- **TESTO DA ANALIZZARE**
———

Si rinnova la sfida tra uomo e computer, questa volta con un gioco a quiz. Il progetto Watson di IBM, in collaborazione con Università di Trento, MIT, University of Texas, USC e Carnegie Mellon University per mettere a punto un sistema di ricerca di informazione basato sul linguaggio naturale, in grado di sfidare l’uomo nei giochi a quiz.
Il sistema, dal nome in codice Watson (in omaggio a Thomas J. Watson, fondatore e primo presidente di IBM) è il prodotto della combinazione di uno dei supercomputer più potenti al mondo con un sistema software composto da tecniche allo stato dell’arte dell’apprendimento automatico, intelligenza artificiale ed elaborazione del linguaggio naturale. Si tratta di un sistema di risposta automatica (QA – Question Answering) cui da qualche tempo sta lavorando IBM in collaborazione con l’Università di Trento e con prestigiose università statunitensi. Le sfide tra uomo e computer sul terreno di gioco, infatti, continuano a essere di grande attualità perché rinnovano il dibattito sui confini dell’intelligenza umana e permettono di provare dal vivo la sempre maggiore potenza dei programmi e dell’hardware su cui sono eseguiti.

———

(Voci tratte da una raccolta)
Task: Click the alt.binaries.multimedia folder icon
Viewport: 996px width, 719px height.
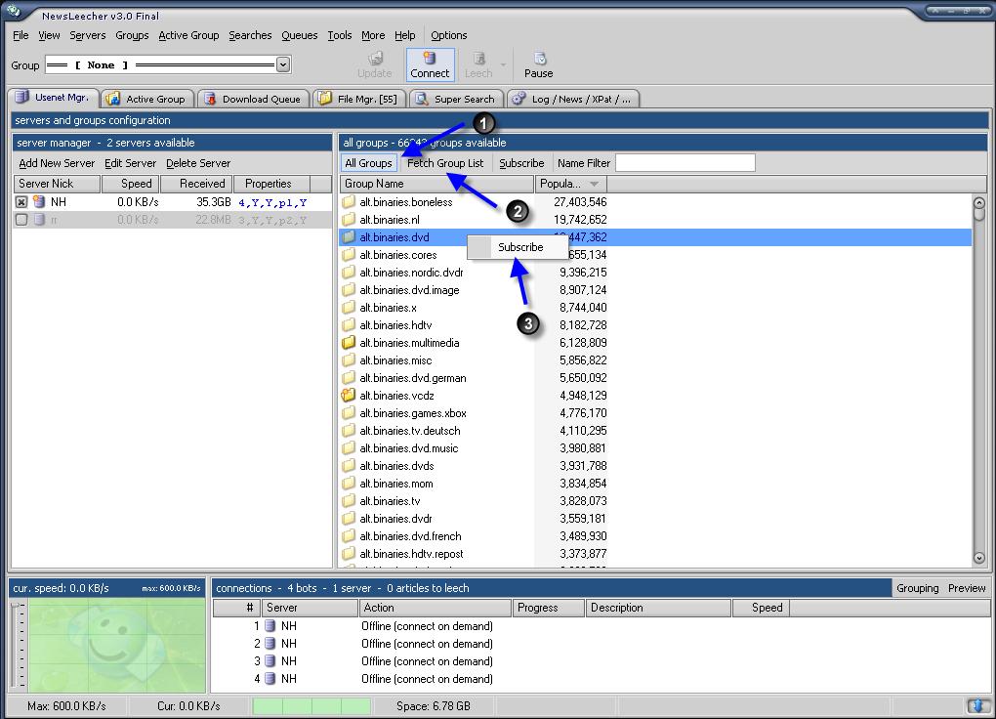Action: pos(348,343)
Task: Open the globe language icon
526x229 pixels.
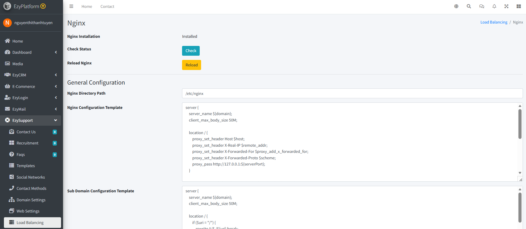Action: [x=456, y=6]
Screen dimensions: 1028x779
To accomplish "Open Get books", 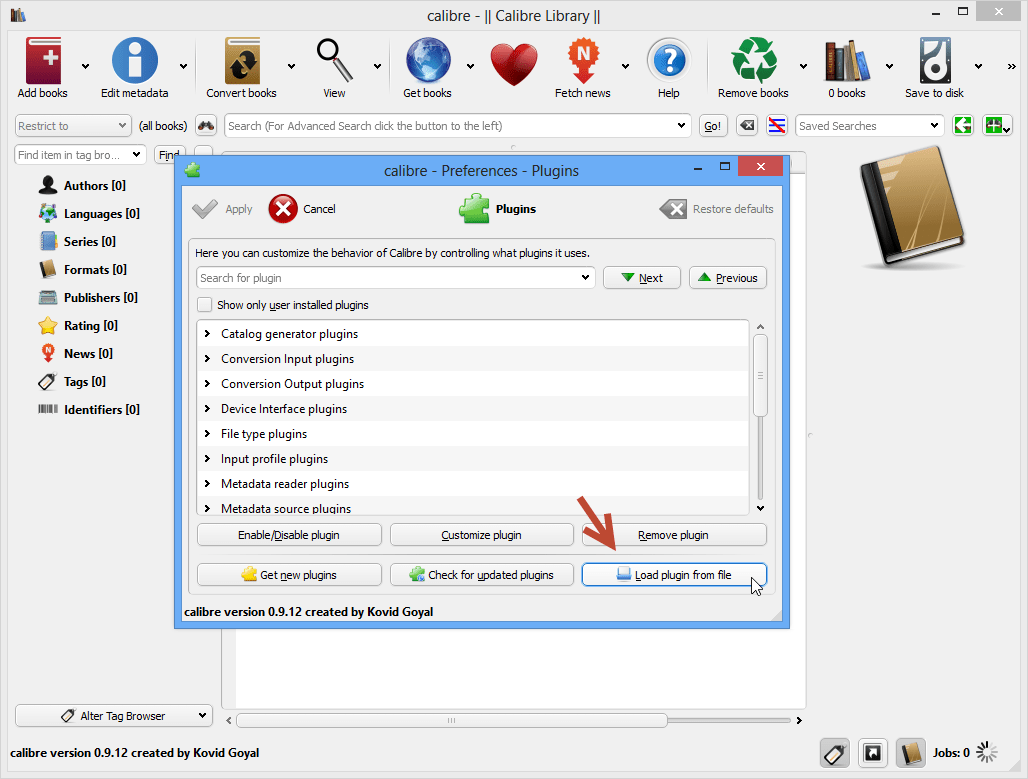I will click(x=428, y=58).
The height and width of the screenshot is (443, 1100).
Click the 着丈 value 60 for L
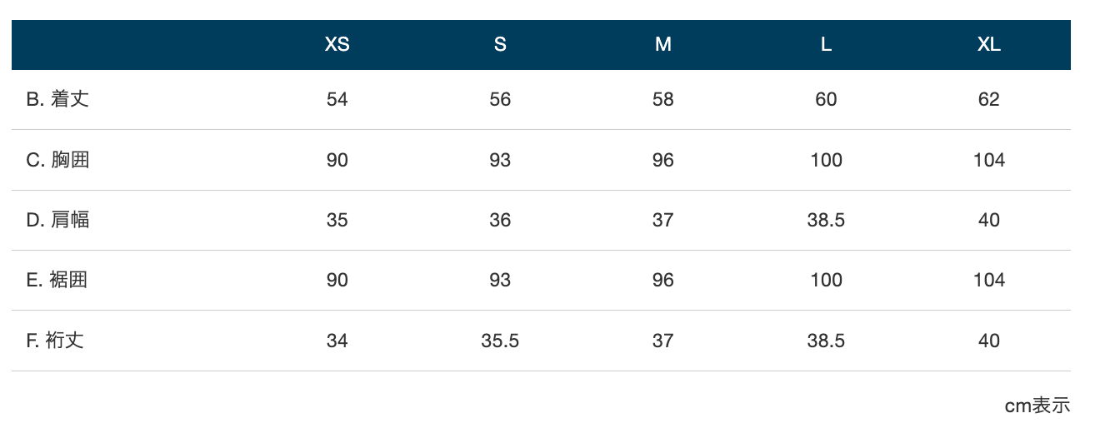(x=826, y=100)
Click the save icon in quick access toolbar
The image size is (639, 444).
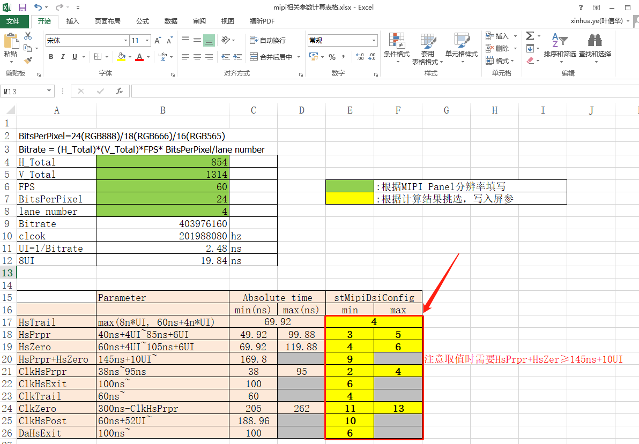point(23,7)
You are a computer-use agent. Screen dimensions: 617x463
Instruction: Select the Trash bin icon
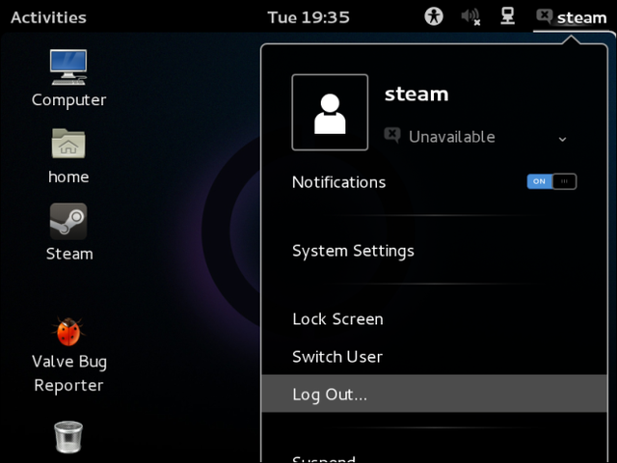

———

- **CONSEGNA A**
Elenchi le università che, secondo il testo sul progetto Watson di IBM, collaborano con IBM al progetto.
- **CONSEGNA B**
Prosegua il testo sul progetto Watson di IBM dopo la sua ultima frase.

- **RISPOSTA A**
Università di Trento, MIT, University of Texas, USC, Carnegie Mellon University

- **RISPOSTA B**
I professori e ricercatori dell’Università di Trento stanno collaborando con gli scienziati di IBM Research per perfezionare gli algoritmi utilizzati nella classificazione delle domande proposte nel quiz televisivo americano – Jeopardy! – al fine di migliorare la ricerca delle possibili risposte e per raffinare gli algoritmi di selezione della risposta più promettente tra le varie alternative trovate dal sistema. L’obiettivo è di estendere in futuro l’uso della stessa tecnologia a una serie di applicazioni di tipo commerciale (ad esempio, i sistemi di risposta vocale nei call center oppure computer come veri e propri assistenti personali) e migliorare in modo significativo la naturalezza dell’interazione uomo-macchina.
Si tratta di un accordo particolarmente significativo per l’ateneo trentino, selezionato per la sua posizione di primo piano al centro di una delle aree di sviluppo più avanzate in Europa nel settore della ricerca delle tecnologie del linguaggio e dell’interazione. Ma anche per i risultati ottenuti nelle aree di ricerca dell’apprendimento automatico e nell’addestramento di computer che possano interagire con le persone usando il linguaggio naturale come strumento comune.
L’impiego di questi computer di ultima generazione, immediati nell’uso e piacevoli nell’interazione, si è dimostrato particolarmente utile anche dal punto di vista sociale, perché ha consentito di allargare le possibilità della rete e dei motori di ricerca web anche a nuove categorie di utenti, prima escluse o trascurate, come anziani o disabili.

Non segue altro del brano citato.